Desde un simple despacho se puede empezar a mover los cables para que todo salga a la perfección. Lo primero es recaudar el dinero necesario para comprar las bebidas porque las mesas son gratis. Reservarlas y conseguir un buen sitio acorde con el grupo y sus costumbres. Cada comensal lleva una comida y todos juntos hacen un auténtico buffet. Existen los caras, que no pagan y muchos hasta se atreven a traer invitados con idéntica finalidad. Estos por suerte, cada día están más localizados y con un buen encargado de supervisar la mesa que le haga saber que entra en arenas movedizas, es suficiente.

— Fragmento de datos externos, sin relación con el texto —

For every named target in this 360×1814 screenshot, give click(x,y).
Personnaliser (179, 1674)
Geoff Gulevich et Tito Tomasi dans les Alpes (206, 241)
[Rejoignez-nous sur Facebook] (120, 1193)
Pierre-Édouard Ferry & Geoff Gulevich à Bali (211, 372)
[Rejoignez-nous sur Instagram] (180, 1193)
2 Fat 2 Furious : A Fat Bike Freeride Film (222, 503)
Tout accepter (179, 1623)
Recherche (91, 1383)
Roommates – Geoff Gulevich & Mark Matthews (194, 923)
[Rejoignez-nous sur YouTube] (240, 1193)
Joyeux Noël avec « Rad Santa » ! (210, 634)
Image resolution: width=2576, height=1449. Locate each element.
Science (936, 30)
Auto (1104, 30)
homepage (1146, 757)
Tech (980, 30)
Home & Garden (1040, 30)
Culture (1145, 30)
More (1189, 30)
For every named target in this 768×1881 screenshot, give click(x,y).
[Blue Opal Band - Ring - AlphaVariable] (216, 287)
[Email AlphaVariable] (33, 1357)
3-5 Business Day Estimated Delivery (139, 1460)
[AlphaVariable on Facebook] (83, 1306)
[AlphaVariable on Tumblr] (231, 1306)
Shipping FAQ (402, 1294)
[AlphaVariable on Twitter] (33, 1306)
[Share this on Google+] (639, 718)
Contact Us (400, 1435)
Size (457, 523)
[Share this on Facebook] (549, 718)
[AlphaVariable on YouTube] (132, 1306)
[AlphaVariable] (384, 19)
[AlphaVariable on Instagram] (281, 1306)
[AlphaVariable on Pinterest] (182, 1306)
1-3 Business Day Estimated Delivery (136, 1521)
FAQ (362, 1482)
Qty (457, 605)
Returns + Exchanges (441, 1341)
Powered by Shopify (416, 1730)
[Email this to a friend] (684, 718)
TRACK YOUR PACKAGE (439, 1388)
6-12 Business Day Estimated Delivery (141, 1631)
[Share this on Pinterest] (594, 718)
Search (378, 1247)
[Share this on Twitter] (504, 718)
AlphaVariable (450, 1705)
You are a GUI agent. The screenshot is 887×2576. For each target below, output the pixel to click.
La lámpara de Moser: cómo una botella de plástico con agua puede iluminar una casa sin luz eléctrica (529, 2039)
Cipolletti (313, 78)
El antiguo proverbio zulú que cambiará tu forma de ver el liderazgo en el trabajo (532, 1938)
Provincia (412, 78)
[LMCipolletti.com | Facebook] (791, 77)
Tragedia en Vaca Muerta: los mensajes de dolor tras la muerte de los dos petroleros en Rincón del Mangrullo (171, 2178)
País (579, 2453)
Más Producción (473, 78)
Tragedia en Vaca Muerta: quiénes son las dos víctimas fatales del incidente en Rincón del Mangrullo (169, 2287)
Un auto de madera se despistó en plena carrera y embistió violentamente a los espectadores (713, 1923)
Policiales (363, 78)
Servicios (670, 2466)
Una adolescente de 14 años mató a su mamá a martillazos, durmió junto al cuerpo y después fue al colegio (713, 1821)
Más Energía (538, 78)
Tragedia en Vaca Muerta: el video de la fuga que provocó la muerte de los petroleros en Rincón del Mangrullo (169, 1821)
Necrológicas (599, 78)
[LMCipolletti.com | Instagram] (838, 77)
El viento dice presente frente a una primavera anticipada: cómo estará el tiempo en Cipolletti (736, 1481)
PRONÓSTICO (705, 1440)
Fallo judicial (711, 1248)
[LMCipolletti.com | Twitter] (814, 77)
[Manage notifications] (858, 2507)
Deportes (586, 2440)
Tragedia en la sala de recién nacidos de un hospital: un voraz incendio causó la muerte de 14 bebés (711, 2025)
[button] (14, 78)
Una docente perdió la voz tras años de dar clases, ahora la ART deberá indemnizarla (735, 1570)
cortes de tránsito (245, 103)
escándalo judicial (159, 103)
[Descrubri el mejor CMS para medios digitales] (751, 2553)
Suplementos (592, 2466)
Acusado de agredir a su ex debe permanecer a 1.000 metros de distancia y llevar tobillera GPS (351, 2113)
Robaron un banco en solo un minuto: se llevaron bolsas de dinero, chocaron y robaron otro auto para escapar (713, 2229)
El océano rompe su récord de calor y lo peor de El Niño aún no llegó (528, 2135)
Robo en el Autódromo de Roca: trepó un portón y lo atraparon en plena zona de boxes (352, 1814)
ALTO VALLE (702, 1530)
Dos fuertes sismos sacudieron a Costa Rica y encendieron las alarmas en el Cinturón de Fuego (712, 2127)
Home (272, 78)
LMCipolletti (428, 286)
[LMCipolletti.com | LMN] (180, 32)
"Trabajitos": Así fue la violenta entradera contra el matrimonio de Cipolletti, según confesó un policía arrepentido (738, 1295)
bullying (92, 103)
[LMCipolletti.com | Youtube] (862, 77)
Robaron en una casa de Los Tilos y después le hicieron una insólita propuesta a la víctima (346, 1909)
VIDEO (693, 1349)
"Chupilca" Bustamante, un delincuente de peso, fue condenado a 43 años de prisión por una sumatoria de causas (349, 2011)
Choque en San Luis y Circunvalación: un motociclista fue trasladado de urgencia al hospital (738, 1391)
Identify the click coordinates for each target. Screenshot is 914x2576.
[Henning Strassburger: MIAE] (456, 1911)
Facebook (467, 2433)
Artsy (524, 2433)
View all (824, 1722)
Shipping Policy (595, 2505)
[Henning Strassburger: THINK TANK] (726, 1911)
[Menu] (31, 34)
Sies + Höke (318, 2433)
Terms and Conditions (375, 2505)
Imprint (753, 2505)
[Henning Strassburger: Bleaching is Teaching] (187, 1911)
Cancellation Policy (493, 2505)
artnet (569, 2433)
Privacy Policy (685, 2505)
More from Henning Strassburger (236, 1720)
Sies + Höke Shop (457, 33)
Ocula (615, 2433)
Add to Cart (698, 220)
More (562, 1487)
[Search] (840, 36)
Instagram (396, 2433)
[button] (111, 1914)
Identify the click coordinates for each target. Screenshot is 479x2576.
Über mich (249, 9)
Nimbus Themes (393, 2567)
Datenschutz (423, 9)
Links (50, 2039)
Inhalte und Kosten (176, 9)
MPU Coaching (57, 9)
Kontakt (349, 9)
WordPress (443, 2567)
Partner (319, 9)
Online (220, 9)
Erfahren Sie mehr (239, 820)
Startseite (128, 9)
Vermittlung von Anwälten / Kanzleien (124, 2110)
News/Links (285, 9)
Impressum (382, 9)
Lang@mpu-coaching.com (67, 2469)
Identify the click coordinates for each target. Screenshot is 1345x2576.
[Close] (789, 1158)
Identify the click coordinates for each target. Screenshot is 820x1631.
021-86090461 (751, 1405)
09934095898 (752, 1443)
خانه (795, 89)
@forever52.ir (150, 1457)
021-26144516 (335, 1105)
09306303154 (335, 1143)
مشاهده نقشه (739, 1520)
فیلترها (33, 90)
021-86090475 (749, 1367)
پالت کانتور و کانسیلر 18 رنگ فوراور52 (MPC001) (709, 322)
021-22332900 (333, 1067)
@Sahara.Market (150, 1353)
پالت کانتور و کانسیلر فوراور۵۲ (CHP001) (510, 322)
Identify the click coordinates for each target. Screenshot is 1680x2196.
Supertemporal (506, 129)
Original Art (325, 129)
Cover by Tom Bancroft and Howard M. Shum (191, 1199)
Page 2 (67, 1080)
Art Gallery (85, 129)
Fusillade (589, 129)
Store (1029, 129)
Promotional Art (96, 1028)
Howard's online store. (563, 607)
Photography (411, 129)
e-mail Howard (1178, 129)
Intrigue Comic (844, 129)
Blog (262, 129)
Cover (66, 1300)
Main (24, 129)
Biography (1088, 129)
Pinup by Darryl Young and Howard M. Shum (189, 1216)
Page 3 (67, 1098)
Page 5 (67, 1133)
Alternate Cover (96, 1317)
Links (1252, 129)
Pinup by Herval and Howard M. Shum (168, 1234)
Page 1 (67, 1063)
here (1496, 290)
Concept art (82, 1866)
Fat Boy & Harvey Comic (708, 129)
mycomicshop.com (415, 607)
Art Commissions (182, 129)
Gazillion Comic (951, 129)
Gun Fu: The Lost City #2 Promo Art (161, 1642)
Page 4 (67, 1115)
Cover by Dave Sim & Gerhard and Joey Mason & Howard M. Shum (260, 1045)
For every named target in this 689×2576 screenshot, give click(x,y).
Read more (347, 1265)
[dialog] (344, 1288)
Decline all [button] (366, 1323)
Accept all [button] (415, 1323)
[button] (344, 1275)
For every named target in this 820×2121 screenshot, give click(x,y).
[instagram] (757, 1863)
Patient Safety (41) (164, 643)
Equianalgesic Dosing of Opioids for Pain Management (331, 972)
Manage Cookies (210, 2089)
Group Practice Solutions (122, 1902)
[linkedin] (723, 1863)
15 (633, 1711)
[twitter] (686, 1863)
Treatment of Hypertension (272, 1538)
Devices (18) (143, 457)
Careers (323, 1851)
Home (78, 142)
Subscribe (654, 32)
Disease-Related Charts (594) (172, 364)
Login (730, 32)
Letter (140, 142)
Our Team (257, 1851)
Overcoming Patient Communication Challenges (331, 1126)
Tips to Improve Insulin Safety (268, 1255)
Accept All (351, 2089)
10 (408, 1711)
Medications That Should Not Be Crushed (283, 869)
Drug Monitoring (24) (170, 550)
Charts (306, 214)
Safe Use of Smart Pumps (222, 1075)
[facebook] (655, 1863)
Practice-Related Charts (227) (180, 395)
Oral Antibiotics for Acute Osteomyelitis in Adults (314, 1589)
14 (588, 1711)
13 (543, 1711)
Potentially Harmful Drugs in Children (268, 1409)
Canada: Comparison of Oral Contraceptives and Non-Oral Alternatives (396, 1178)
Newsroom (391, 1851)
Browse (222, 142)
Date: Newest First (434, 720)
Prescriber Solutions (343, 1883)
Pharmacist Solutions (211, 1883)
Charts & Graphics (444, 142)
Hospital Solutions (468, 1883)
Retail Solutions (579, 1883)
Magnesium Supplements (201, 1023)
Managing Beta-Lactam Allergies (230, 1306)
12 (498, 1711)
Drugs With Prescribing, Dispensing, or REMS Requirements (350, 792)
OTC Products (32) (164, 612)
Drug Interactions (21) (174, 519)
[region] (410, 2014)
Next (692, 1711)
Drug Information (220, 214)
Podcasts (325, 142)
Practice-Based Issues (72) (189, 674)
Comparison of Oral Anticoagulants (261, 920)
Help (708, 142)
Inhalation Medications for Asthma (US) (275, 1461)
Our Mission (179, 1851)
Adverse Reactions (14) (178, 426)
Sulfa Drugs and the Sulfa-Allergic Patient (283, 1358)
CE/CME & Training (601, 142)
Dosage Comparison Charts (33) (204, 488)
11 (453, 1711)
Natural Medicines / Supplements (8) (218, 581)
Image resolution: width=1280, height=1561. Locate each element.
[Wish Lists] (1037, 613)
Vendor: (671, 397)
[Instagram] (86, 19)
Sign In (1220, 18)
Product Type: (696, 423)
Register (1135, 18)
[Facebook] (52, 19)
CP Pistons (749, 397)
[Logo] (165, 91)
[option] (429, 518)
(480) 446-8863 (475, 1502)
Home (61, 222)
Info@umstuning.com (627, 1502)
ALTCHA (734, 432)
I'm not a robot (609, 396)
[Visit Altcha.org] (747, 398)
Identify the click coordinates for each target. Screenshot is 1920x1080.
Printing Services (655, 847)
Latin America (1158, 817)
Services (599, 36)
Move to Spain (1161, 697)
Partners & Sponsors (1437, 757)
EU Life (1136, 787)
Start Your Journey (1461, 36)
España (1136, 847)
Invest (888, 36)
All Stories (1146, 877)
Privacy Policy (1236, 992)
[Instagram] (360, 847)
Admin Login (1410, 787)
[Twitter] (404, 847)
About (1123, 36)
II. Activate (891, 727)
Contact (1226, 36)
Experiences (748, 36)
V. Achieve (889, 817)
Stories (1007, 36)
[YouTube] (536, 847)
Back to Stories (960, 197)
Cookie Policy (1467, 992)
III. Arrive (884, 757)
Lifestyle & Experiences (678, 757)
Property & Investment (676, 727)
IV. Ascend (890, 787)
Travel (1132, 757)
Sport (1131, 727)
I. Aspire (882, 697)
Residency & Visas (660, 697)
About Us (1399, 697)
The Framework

Otra excusa de este tipo de gente es decir que no quieren estar en una mesa determinada sino visitar otros puntos importantes para conseguir el objetivo, comer y beber a coste cero. No queda ahí la cosa sino que son capaces de pedir un gin tónic o cubata, ¡qué caras! Siempre sobra comida aunque parece que falta algo.

A veces, como no hay sitio, se coloca de reserva debajo de la mesa, quedando olvidado todo un caldero de conejo en salmorejo, no se puede estar en todo. También están los exigentes, lleva esto o lo otro, porque yo como de esto porque de lo otro no puedo, todo un quebradero de cabeza. El devorador de pan no puede faltar y con lo que sea lo acompaña y hasta hace barquitos. Si quieres que una comida de este tipo triunfe, lo mejor es recurrir al mojo de almendras de Dña. Rosa, los tomates adobados y macerados de Chef Bernhard, las albóndigas estilo Tray, los bizcochos de Dña. Juana, los embutidos de madrugada de Dña. Lola y todos vestidos con un traje típico, digno de costureras con categoría como Dña. Nayi. En fin, al final, existe cansancio físico y psicológico pero a su vez contentos porque todos han compartido y disfrutado en una mesa de conocidos y no conocidos. Fomenta, sin duda, la amistad. ¡A bailar todos!